Synopsis. Doutant de la parole de Dieu, Saül se rend chez une Pythonisse afin qu'elle invoque l'ombre de Samuel. Ce dernier annonce à Saül que Dieu l'a abandonné et qu'il lui reprendra ce qu'il lui a donné. Au cours de l'acte I, bergers, guerriers et prisonniers Philistins, libérés par David, chantent ses exploits et sa bonté. Achis, roi des Philistins souhaite la paix et s'entend avec David, lui aussi épris de paix pour la négocier avec Saül. Joabel, chef militaire des Philistins et jaloux de David, intrigue avec Saül pour faire échouer la trève. Comme Achis refuse d'exécuter David sur l'ordre de Saül, ce dernier demande la même chose à son fils Jonathas qui refuse. Ivre de colère, Saül part à la recherche de David. Ce dernier comprenant que la trève sera rompue, élève une prière à Dieu. Jonathas est soumis à un choix cornélien: doit-il suivre son ami et abandonner son père ou bien combattre avec ce dernier? Fidèle à son père, il part au combat contre les Philistins et est blessé à mort. Tandis qu'Achis remporte la victoire, David vient secourir Jonathas, les deux amis se déclarent leur amour et Jonathas meurt dans les bras de David tandis que Saül se suicide. Achis, les bergers et les gardes déclarent David, roi d'Israël, mais le cœur de David demeure meurtri par la mort de Jonathas et il se retire pour méditer (2,3).
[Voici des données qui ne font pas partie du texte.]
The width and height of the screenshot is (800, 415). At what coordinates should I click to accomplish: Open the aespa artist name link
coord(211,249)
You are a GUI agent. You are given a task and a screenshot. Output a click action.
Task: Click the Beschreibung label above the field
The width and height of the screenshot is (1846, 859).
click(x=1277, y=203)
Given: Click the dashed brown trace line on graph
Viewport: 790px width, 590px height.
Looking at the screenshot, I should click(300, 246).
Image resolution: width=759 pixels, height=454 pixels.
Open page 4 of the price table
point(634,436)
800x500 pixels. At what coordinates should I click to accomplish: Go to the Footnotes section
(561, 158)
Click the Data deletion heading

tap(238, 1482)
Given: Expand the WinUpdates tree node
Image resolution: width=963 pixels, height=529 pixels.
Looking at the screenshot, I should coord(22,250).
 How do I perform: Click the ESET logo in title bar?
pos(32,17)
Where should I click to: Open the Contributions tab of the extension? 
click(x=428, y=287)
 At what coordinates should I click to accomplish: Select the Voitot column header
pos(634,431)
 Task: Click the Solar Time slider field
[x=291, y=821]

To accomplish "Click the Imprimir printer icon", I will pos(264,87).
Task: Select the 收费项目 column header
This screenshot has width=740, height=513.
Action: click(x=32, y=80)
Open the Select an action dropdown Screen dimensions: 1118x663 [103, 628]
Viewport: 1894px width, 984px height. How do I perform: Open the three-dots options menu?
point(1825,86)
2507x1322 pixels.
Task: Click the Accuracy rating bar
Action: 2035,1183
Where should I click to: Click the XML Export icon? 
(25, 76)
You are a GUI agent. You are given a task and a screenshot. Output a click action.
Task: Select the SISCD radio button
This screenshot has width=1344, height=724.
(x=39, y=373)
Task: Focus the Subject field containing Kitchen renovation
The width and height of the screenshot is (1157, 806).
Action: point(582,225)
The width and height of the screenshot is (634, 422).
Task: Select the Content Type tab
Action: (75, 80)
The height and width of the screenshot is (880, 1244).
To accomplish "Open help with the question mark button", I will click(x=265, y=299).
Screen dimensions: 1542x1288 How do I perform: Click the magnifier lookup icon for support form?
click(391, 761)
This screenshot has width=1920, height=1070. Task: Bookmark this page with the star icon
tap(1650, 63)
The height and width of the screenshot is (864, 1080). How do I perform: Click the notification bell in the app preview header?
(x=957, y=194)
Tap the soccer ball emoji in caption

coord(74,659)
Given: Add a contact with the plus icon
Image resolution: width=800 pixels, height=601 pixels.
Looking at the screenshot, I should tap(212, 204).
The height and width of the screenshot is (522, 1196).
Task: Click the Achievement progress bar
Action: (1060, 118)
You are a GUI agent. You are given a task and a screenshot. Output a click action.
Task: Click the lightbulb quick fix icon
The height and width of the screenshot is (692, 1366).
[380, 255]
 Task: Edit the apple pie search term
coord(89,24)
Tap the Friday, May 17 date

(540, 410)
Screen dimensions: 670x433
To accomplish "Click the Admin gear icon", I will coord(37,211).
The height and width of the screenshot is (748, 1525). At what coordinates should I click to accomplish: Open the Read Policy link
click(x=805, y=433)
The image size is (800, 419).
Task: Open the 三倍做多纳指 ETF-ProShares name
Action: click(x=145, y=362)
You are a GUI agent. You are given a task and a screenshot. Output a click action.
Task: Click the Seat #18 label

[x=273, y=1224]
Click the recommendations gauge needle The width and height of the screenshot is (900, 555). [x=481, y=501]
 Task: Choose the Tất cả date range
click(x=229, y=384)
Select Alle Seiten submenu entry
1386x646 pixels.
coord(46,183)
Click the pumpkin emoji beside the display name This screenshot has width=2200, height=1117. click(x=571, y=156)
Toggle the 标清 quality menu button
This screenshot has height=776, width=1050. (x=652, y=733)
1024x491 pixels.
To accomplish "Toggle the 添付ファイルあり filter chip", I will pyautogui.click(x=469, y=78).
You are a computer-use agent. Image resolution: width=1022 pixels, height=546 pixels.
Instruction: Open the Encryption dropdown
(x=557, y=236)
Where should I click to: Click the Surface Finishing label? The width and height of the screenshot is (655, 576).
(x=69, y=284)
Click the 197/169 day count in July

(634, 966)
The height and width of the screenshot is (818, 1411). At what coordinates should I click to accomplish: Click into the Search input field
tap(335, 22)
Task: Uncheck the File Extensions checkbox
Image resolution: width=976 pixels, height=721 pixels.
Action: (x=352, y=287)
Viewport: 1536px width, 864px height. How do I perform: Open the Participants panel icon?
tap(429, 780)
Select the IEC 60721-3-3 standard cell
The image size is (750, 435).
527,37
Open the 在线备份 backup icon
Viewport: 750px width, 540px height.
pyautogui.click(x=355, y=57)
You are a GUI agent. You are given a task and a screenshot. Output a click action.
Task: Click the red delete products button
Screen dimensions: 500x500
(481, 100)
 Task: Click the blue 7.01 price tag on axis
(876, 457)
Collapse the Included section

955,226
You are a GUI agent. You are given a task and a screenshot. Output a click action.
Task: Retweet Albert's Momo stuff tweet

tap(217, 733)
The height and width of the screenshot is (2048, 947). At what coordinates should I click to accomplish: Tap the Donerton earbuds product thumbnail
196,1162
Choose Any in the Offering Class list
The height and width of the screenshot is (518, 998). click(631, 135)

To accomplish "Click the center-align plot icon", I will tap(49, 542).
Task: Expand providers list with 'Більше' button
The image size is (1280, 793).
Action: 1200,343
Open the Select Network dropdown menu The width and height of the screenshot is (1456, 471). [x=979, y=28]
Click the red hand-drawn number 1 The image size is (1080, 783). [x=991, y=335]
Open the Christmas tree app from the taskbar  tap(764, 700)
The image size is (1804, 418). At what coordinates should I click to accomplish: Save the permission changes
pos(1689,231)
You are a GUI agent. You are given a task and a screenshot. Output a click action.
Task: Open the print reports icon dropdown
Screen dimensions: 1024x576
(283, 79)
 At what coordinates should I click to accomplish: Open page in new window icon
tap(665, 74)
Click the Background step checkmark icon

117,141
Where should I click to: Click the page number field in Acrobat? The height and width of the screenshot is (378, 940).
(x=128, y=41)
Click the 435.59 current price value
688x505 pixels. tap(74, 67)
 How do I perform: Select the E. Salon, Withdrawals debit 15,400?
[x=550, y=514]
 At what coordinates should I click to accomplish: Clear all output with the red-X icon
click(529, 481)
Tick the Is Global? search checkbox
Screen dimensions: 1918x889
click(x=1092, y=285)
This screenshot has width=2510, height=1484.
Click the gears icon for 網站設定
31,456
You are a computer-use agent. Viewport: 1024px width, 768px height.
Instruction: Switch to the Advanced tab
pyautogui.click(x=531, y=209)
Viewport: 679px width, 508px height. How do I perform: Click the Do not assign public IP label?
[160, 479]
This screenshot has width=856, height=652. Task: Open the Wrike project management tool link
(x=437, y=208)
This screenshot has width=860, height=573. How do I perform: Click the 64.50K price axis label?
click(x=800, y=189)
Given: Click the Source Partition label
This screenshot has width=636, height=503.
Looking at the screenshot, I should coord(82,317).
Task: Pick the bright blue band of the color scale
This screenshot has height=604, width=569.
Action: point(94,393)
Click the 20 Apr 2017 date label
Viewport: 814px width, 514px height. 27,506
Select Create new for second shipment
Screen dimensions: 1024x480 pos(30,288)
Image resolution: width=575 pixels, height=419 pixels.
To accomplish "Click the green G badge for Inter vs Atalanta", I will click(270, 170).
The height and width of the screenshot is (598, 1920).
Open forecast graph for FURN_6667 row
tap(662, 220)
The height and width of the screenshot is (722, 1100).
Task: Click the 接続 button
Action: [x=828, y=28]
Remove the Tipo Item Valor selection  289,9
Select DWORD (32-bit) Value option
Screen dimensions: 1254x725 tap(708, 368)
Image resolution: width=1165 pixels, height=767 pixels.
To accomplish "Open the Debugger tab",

David et Jonathas est une œuvre très riche dans laquelle Charpentier a mis sa science de la composition et toute son âme. Ce qui frappe d'emblée c'est la variété existant dans les différentes sections de l'oeuvre. Cette variété est conférée par différents moyens. De puissants contrastes de dynamique sonore font alterner des passages chambristes, d'une élégante maigreur où un protagoniste n'est accompagné que par deux violons avec d'autres où tout l'effectif instrumental et vocal est utilisé comme les grands choeurs présents dans chaque acte et en particulier le choeur final. Les contrastes de couleur sont frappants grâce à l'intervention des instruments à vents (flûtes à bec, hautbois, basson, trompettes), des cordes avec sourdine et du continuo. Charpentier accorde beaucoup d'importance aux tonalités comme le montre son traité (5). Sol mineur et ré mineur (grave et dévot) avec des inflexions vers do mineur (obscur et triste) forment la toile de fond de l'oeuvre pour exprimer les situations dramatiques. Sol majeur (doucement joyeux) intervient dans les scènes bucoliques de l'acte II et les chants des bergers. Ré majeur (joyeux et très guerrier) et do majeur (gai et guerrier) sont largement utilisés dans les choeurs triomphants.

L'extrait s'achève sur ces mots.